You can use dns-01 validation, but then you have to create a dns txt entry.


#3

isn’t EC2 instance with nginx good for the job?


#4

But your domain isn’t public visible. So Letsencrypt can’t validate you are the domain owner.


#5

why is it not visible?

maybe it takes time after registration?

I am not an expert i simply followed this tutorial:

all because I was trying to get CORS support for this json file I am trying to use in Observablehq:

I guess I simply have to give up as I don’t have enough knowledge to set up such a thing


#6

The first link has something:

You should have four record sets now, two of Type “A”, one “NS” and one “SOA”. The values for “NS” are your Name Servers.

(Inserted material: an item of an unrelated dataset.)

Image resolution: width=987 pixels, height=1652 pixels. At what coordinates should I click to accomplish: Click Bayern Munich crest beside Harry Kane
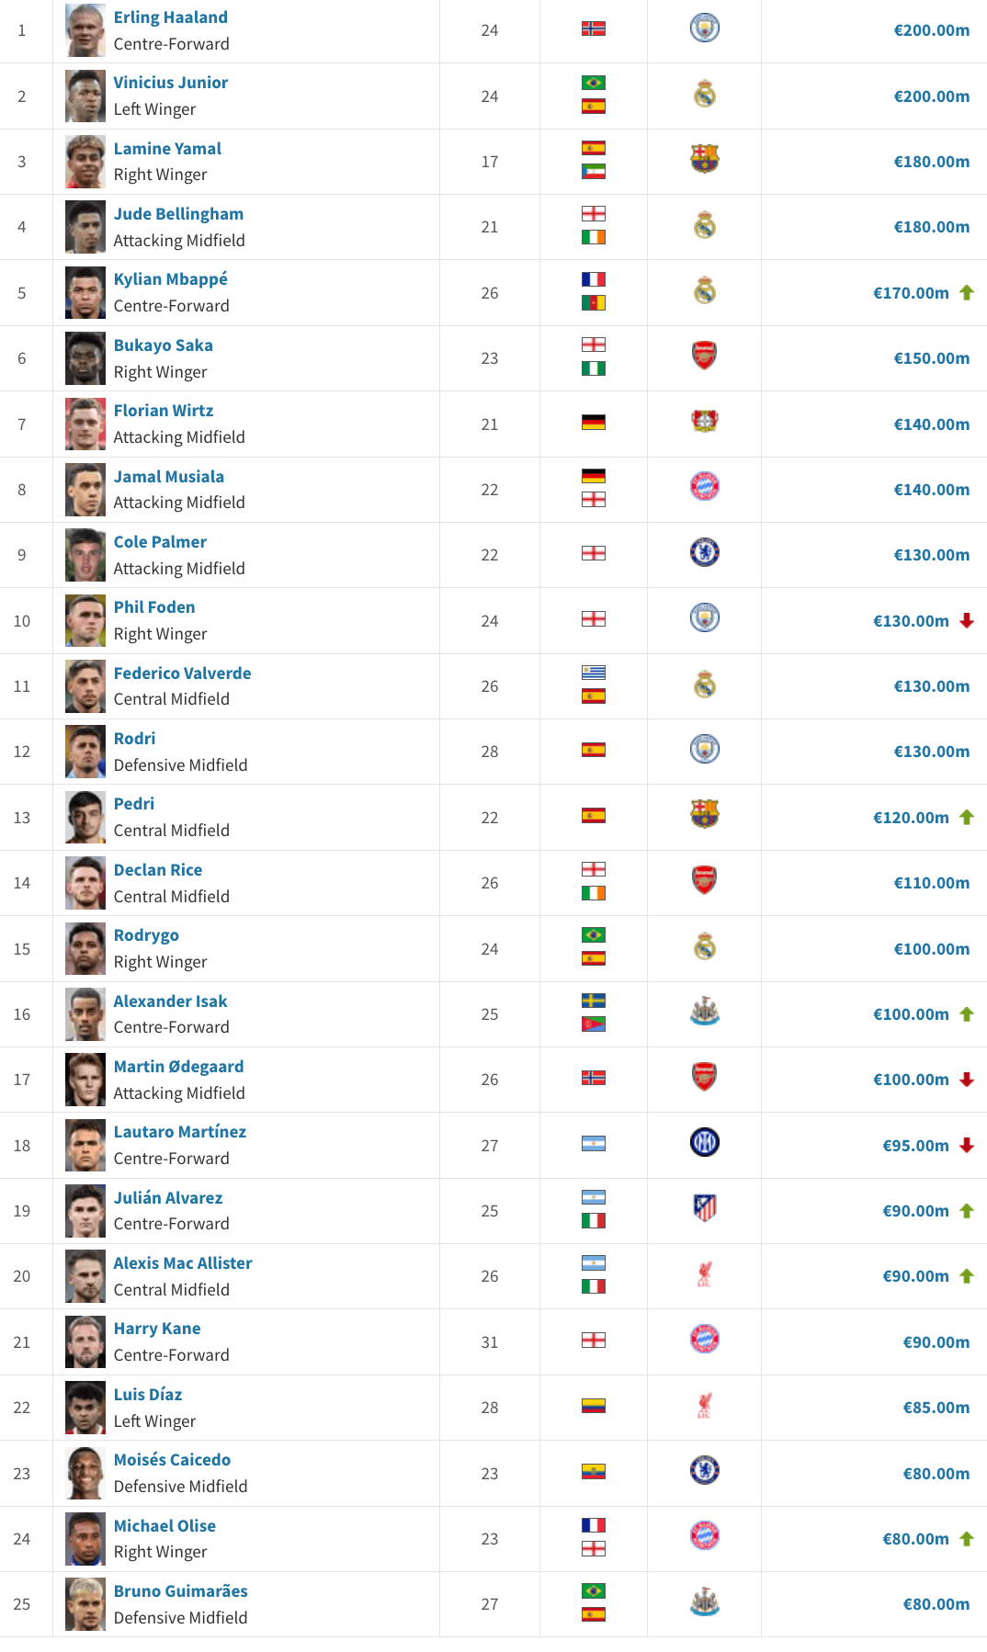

Did you create such an A record? I must be able to see your A record, Letsencrypt must be able to see your A-record.


#7

I think http://herdtrails.com works now?


#8

Then recheck your domain https://check-your-website.server-daten.de/?q=herdtrails.com - then you will see, if the tool is able to see your domain.

If yes, then try to create a new certificate.

Nameserver entries are cached, but the tool and Letsencrypt check the authoritative name server.


#9

I tried without www:

[root@me ec2-user]# sudo -H /opt/letsencrypt/letsencrypt-auto certonly --standalone -d herdtrails.com

Saving debug log to /var/log/letsencrypt/letsencrypt.log

Plugins selected: Authenticator standalone, Installer None

Obtaining a new certificate

Performing the following challenges:

http-01 challenge for herdtrails.com

Cleaning up challenges

Problem binding to port 80: Could not bind to IPv4 or IPv6.

does it mean that is the same problem as before? in that case I have no idea how to proceed.

but at least now http://herdtrails.com works


#10

If you have a running webserver, why do you use standalone? Standalone starts an own webserver, but then port 80 must be free. But your webserver blocks port 80.

Please read the basics:


#11

I see, now you have created a certificate.

Most is ok, but rechecking your domain ( https://check-your-website.server-daten.de/?q=herdtrails.com ) there is one thing:

Domainname Http-Status redirect Sec. G
http://herdtrails.com/
52.56.73.140 200 0.054 H
http://www.herdtrails.com/
52.56.73.140 200 0.050 H
https://herdtrails.com/
52.56.73.140 200 1.530 B
https://www.herdtrails.com/
52.56.73.140 200 1.293 N
Certificate error: RemoteCertificateNameMismatch

You have created two dns A entries. With non-www (herdtrails.com) and www. But your certificate has only one domain name:

CN=herdtrails.com
	02.02.2019
	03.05.2019
	herdtrails.com - 1 entry

So your www - version isn’t secure.

So create one certificate with both domain names and use that instead. Change your working command to something like

-d herdtrails.com -d www.herdtrails.com

then one certificate with both domain names is created.


closed #13

This topic was automatically closed 30 days after the last reply. New replies are no longer allowed.